The Identity Of Blogging And The Blogging Of Identity

Ben Werdmuller takes the opportunity of Tracy Durnell’s blogging anniversary to make some remarks about identity which, it won’t surprise readers here to learn, are of interest to me.

On the other hand, I know people who have posted to the same domain for almost as long as they’ve been online. I don’t know if I can match that sort of dedication - or a commitment to even having a continuous identity for all that time. Am I the same person I was 20+ years ago? A little bit yes, but mostly not really. The idea of joining up my life online on a long-term basis is actually quite daunting.

I can’t speak to whether or not I’ve addressed this in earlier blogging incarnations, but at least as early as 2019, I’d been discussing my lack of any “stable, constant sense of self and identity”—in that case riffing off an article on derailment.

At any rate, by the article and study above, my entire life appears to be one of routine “derailment”, per se, except in that I don’t feel the discomfort they speak of, over the disconnect between the who I was and the who I am. I’m not sure it ever occurred to me to think of myself as anything other than a succession of selves.

I’ve even read some past blogging and very specifically noted such a sense of disconnect.

I don’t really recognize that person, that me who wrote that. I can’t conjure an internal sense of who he was, or what he was doing when he was thinking these things, or what his life was like, or how he ended up on a blog with a number of the web thinkers of the day.

Further, I’ve also specifically wondered whether or not the aphantasia and SDAM might be implicated in this routine derailment that is my lifelong identity, a thread I picked up again in a post that also responds to the question of whether or not identity, per se, even matters, and how it relates to the idea of self.

“What matters is not that I have the same or similar characteristics over time,” he writes. “Rather what matters is that my new self was caused by my old self.” Identity, in other words, is malleable and changeable, whereas self is a matter of causation and intention.

This entire thread has fascinated me more and more ever since I began the blog restoration project.

Events like Tracy’s blogiversary can’t help but drive me back into it, and in fact I linked a post of mine the other day when mentioning that anniversary, one which is titled for Winne Lim’s exhortation to “normalize being whole persons”. There, I’d wondered what it will be like to have “those other versions of me […] together as a continuous whole”.

(It came to mind, too, when Colin mentioned to me—also here—that he’d thought I’d gone dark because I hadn’t appeared in his RSS reader since ages. Clearly I very much had not, but the issue was that since I’d moved from Weblog.LOL back to self-hosted WordPress, I’d not bothered to set up any redirects for the RSS feeds. Derailment of a different sort, I suppose.)

At any rate, Ben also marvels a bit at the fact that any blogger actually can figure out their anniversaries at all.

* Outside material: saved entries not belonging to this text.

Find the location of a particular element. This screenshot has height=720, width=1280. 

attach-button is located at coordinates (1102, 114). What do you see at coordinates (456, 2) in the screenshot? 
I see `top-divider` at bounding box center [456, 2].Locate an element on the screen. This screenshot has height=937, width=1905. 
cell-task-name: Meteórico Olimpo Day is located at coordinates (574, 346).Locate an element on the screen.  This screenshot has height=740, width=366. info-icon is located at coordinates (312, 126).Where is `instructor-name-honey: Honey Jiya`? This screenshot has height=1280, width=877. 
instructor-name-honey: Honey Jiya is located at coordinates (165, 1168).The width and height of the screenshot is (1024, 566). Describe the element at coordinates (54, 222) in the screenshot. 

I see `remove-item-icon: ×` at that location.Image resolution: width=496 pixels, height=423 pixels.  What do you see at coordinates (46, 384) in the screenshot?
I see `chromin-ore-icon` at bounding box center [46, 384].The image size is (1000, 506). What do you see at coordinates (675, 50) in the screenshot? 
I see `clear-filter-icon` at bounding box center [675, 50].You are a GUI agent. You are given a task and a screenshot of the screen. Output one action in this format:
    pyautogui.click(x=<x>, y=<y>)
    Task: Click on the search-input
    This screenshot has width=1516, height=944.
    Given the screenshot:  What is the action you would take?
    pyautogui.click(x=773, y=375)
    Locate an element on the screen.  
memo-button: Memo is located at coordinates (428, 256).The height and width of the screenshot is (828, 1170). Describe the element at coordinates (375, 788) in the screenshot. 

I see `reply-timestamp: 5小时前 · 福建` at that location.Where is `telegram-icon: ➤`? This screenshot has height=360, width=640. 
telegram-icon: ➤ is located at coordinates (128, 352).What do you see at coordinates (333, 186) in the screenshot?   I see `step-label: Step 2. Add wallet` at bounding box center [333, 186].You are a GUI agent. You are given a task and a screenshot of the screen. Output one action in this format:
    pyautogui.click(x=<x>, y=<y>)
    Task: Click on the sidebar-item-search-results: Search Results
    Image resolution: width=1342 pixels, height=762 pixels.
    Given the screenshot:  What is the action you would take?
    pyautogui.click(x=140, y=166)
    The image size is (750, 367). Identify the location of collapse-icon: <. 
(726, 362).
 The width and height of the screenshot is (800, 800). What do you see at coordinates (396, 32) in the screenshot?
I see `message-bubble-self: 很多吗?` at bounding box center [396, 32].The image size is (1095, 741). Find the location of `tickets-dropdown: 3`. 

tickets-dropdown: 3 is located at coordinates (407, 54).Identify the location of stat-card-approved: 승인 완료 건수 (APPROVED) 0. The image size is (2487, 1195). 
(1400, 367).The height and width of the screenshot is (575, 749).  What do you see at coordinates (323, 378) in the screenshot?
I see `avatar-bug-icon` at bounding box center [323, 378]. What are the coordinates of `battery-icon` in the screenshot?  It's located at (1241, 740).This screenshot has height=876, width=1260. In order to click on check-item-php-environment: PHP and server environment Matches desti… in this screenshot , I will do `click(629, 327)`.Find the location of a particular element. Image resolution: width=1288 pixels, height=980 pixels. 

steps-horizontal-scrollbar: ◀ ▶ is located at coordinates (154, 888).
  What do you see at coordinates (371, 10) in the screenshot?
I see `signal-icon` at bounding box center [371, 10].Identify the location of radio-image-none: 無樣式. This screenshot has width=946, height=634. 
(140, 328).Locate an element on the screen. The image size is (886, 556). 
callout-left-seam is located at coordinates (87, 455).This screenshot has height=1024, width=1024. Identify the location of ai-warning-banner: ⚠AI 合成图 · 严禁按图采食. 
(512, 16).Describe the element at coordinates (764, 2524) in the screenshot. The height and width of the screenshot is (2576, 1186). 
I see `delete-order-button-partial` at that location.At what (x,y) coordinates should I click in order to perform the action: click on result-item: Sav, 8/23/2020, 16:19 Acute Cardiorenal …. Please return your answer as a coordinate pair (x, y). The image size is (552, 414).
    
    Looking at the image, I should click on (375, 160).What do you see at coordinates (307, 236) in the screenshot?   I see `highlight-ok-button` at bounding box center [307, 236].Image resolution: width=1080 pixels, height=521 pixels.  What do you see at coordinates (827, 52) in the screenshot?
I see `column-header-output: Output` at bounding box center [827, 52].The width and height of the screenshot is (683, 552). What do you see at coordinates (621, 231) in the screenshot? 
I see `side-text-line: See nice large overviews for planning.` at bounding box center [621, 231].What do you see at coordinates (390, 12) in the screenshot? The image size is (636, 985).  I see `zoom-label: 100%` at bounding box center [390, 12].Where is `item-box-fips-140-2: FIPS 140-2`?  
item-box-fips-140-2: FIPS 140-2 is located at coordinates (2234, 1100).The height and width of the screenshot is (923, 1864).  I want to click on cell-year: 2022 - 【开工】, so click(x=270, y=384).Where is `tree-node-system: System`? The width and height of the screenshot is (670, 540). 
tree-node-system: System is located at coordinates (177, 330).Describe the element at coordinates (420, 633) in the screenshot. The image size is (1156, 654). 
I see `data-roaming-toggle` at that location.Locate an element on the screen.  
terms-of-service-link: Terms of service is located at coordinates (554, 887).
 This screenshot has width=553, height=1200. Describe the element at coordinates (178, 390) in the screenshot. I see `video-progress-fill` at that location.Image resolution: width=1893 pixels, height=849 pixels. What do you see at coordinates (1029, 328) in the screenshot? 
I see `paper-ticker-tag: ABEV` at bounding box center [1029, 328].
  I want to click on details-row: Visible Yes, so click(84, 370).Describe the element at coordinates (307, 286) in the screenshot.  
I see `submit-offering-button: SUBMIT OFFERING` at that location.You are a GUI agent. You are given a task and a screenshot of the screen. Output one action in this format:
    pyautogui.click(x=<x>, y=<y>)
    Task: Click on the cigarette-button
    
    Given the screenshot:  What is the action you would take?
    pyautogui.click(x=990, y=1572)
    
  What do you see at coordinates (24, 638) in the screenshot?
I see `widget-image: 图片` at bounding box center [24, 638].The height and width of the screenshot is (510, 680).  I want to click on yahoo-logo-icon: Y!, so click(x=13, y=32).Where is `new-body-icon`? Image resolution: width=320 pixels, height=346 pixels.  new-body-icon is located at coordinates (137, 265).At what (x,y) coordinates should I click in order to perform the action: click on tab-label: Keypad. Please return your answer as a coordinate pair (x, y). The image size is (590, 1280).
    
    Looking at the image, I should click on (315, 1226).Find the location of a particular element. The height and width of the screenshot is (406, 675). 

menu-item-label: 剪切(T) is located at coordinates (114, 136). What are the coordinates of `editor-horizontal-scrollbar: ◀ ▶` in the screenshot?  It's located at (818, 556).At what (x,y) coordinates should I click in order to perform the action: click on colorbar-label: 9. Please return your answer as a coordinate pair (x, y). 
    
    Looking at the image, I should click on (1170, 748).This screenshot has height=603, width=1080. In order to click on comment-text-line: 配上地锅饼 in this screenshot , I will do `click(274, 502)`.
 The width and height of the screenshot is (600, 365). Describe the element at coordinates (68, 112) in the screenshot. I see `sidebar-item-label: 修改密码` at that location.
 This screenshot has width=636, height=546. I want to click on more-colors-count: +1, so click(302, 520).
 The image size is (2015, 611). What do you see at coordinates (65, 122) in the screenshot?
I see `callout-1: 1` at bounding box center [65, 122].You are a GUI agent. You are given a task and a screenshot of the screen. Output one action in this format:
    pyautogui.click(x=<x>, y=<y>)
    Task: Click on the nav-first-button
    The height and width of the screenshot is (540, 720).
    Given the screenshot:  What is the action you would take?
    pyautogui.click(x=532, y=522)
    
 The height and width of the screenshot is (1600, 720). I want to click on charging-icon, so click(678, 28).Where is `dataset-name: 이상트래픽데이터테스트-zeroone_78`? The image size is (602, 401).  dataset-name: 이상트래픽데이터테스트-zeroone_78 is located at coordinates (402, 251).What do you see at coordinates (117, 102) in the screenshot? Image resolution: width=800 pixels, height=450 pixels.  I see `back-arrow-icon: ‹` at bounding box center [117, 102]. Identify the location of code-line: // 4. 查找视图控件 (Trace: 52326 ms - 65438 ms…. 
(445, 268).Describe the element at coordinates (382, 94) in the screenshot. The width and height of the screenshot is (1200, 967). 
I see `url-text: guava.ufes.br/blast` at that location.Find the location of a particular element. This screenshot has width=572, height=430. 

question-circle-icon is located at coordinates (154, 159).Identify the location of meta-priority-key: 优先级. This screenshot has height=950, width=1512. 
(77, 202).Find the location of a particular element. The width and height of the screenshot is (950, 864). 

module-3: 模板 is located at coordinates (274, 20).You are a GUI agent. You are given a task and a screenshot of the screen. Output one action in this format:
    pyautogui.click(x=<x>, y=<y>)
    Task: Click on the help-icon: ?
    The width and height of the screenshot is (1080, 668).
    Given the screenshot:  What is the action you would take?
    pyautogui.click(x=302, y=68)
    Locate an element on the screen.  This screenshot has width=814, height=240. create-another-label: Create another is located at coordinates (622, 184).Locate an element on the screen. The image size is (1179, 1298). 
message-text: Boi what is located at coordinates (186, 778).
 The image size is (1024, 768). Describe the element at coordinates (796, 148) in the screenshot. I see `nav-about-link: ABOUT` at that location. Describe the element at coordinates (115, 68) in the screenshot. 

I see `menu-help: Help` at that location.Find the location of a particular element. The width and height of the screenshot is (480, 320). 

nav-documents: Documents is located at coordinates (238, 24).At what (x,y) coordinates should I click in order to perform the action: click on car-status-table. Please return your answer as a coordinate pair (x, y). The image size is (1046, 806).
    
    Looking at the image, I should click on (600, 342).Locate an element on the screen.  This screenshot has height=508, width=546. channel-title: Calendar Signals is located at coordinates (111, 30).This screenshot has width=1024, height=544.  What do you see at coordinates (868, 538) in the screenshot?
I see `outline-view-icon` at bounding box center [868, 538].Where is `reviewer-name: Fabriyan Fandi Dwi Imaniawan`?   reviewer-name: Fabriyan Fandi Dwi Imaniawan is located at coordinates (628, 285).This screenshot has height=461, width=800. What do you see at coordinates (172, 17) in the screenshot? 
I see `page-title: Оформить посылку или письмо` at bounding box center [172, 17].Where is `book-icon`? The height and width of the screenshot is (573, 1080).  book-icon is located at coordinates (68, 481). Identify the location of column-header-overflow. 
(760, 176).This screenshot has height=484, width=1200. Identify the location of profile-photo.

I’m a little jealous that she can pinpoint an anniversary date. For me, it depends on how you judge: I had a hand-rolled blog of sorts when I went to university in 1998, but was it really a blog? I definitely had a public Livejournal in 2001, but was that a blog? How about blog I used to keep on Elgg dot net (now a domain squatter, may it rest in peace)? My old domain, benwerd.com, dates back to 2006, and my current one, werd.io, only goes back to 2013. It’s a bit of a messy history, with stops and false starts.

My very hazy and not entirely reliable memory suggests that I had something prior to the March 2000 posts which form the earliest posts here but for the life of me I can’t recall what it possibly could have been. It certainly would have been done by hand, but just as certainly, if it even existed at all, it’s long lost.

It’s also true that none of my platform microblogging will be part of this restoration. None of my Twitter, or Mastodon, or Bluesky. Nor the “status updates” that appear on my homepage that are driven by Status.LOL. Any microblogging I did on my own blogs, however, will be included. There’s a lot of that, in fact, pre-Twitter.

(For a time this year, I’d been browsing my Twitter archive for other reasons, and actually found it fascinating to find signs of my then-undiagnosed autism spectrum and sensory processing disorders, among other things. I’ve thought about taking another deep dive, but it’s exhausting work as I tended to tweet everything.)

For all of how much of my blogging I’ve in fact been able to locate either through archives I downloaded or thanks to the Wayback Machine, even here I will not be an entirely complete succession of mes.

In one of my posts linked above, I ended by wondering, “In the end, when much of the less-than-ephemeral things I’ve said online is back online, just how many of me will there be?”

How alike will be they be? How different? What gaps will surface and what might my memory offer me by way of explanation for them? Given that I didn’t legally change my name until midlife, will it even be “Bixes all the way down”, or is someone else lurking down there, at the bottom?